To prove this, let Facts be submitted to a candid world.
He has refused his Assent
to Laws, the most wholesome and necessary for the public good.
He has forbidden his Governors
to pass Laws of immediate and pressing importance, unless suspended in
their operation till his Assent should be obtained; and when so suspended,
he has utterly neglected to attend to them.
He has refused to pass other
Laws for the accommodation of large districts of people, unless those people
would relinquish the right of Representation in the Legislature, a right
inestimable to them and formidable to tyrants only.
He has called together legislative
bodies at places unusual, uncomfortable, and distant from the depository
of their public Records, for the sole purpose of fatiguing them into compliance
with his measures.
He has dissolved Representative
Houses repeatedly, for opposing with manly firmness his invasions on the
rights of the people.
He has refused for a long
time, after such dissolutions, to cause others to be elected; whereby the
Legislative powers, incapable of Annihilation, have returned to the People
at large for their exercise; the State remaining in the mean time exposed
to all the dangers of invasion from without, and convulsions within.

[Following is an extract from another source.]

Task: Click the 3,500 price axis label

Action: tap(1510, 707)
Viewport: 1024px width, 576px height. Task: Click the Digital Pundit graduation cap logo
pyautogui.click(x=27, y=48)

He has endeavoured to prevent
the population of these States; for that purpose obstructing the Laws for
Naturalization of Foreigners; refusing to pass others to encourage their
migrations hither, and raising the conditions of new Appropriations of
Lands.
He has obstructed the Administration
of Justice, by refusing his Assent to Laws for establishing Judiciary powers.
He has made Judges dependent
on his Will alone, for the tenure of their offices, and the amount and
payment of their salaries.
He has erected a multitude
of New Offices, and sent hither swarms of Officers to harrass our people,
and eat out their substance.
He has kept among us, in
times of peace, Standing Armies without the Consent of our legislatures.
He has affected to render
the Military independent of and superior to the Civil power.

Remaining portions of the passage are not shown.